Annual Conference needs to shift the party’s focus on to fighting the Tories. Delegates can best assist the party in achieving such a re-orientation by rejecting the NEC’s recommendation on the General Secretary.

Below are some Frequently Asked Questions (FAQ) about the election of the General Secretary.

Frequently Asked Questions:

Does the General Secretary require Party Conference 21 approval?

Yes. The Labour Party is an unincorporated association. It is governed by the contract between members (the Rules). These Rules are contractually enforceable terms between all members (NOT Party and members). The Rules (contract) detailing the appointment of the General Secretary are in Chapter 4 clause II, sub clause 4.A:
Election of General Secretary
A) The General Secretary shall be elected by Party conference on the recommendation of the NEC and shall be an ex-officio member of Party conference. S/he shall devote her or his whole time to the work of the Party and shall not be eligible to act as a parliamentary candidate. S/he shall remain in office so long as her/ his work gives satisfaction to the NEC and Party conference. Should a vacancy in the office occur, for whatever reason, between Party conferences, the NEC shall have full power to fill the vacancy subject to the approval of Party conference.
The Rules (contract) specifically states that ‘The General Secretary shall be elected by Party conference…’. The use of ‘shall’ makes this a mandatory provision.

Upon the resignation of Jennie Formby as General Secretary, on 04/05/2020, a vacancy occurred between Conferences. The Rules permit the NEC to fill an immediate vacancy, ‘subject to the approval of Party Conference’. The NEC exercised this temporary authority on 26/05/2020 when it appointed David Evans to act as General Secretary subject to Conference Approval.

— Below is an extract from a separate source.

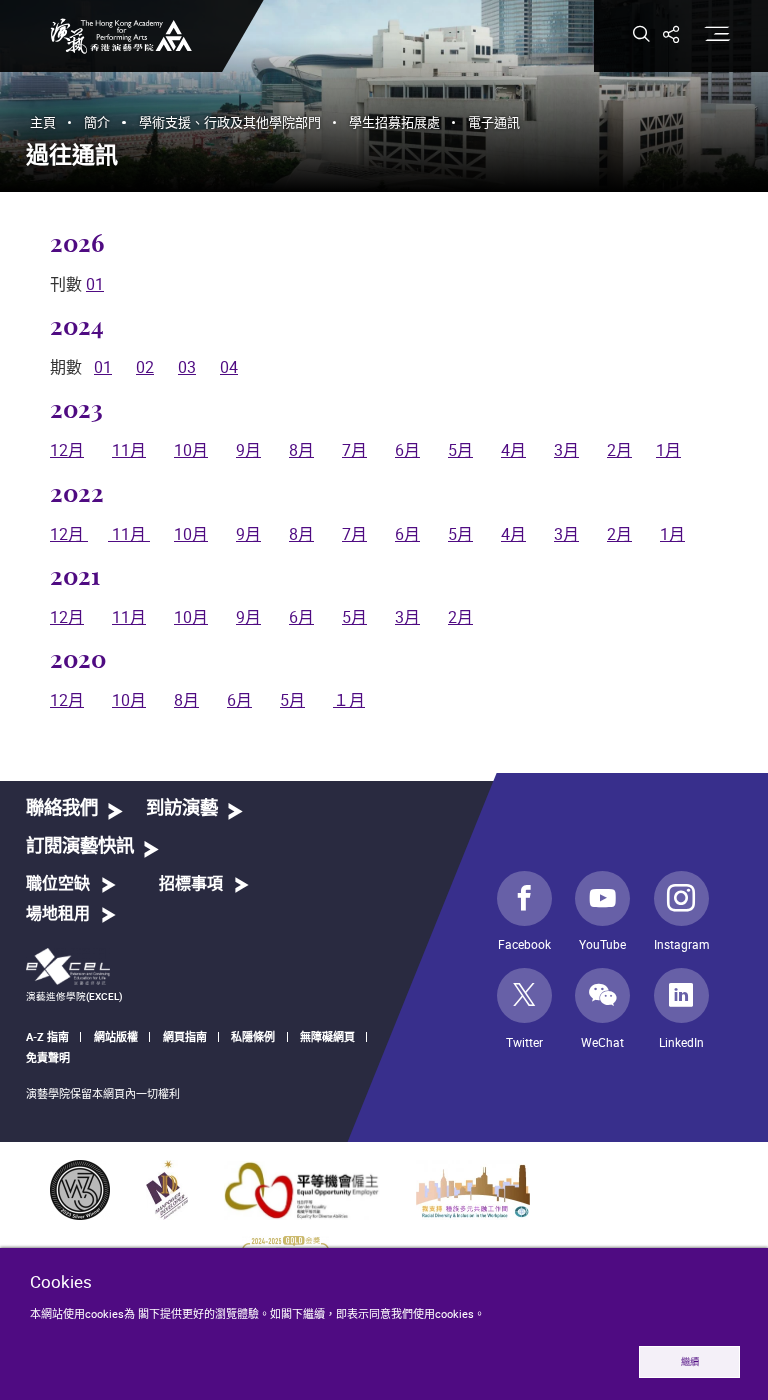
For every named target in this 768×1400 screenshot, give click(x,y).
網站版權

The requirement that the appointment be subject to Conference Approval is a contractually dependant condition. This means that for the main contractual provision to enter into legal force the dependant condition (Conference approval) must also be properly fulfilled. If it is not then the General Secretary appointment made by the NEC would be voided and rendered ultra vires.

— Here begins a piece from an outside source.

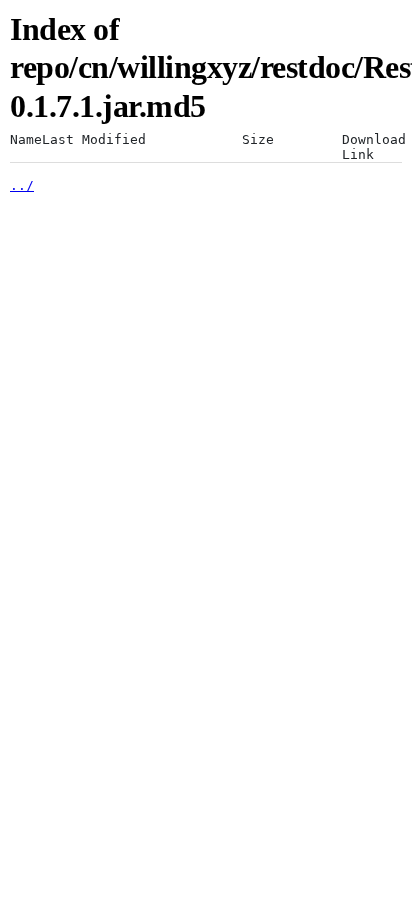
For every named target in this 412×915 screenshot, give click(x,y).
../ (22, 185)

As an analogy. A tennis club board agree to hire a new groundskeeper, but it is subject to the approval of the Club honorary President. The President refuses to give approval. In these circumstances any contract of employment is voided because the Club Board do not have the legal authority to agree any such contract unilaterally.

The exact same principle applies to the NEC. It has limited contractual authority to appoint a General Secretary for a temporary period subject to the dependant condition of Conference approval. In the event Conference does not approve the appointment then the NEC authority is voided, and any contract of employment entered into by the NEC would be ultra vires. Any decisions made by such a General Secretary, on the basis of authority given directly or delegated from the NEC would be ultra vires. Any expenditures made by, or authorised by this person would be ultra vires and would amount to a misapplication of funds by the NEC and could be sued for directly from the individual members of the NEC.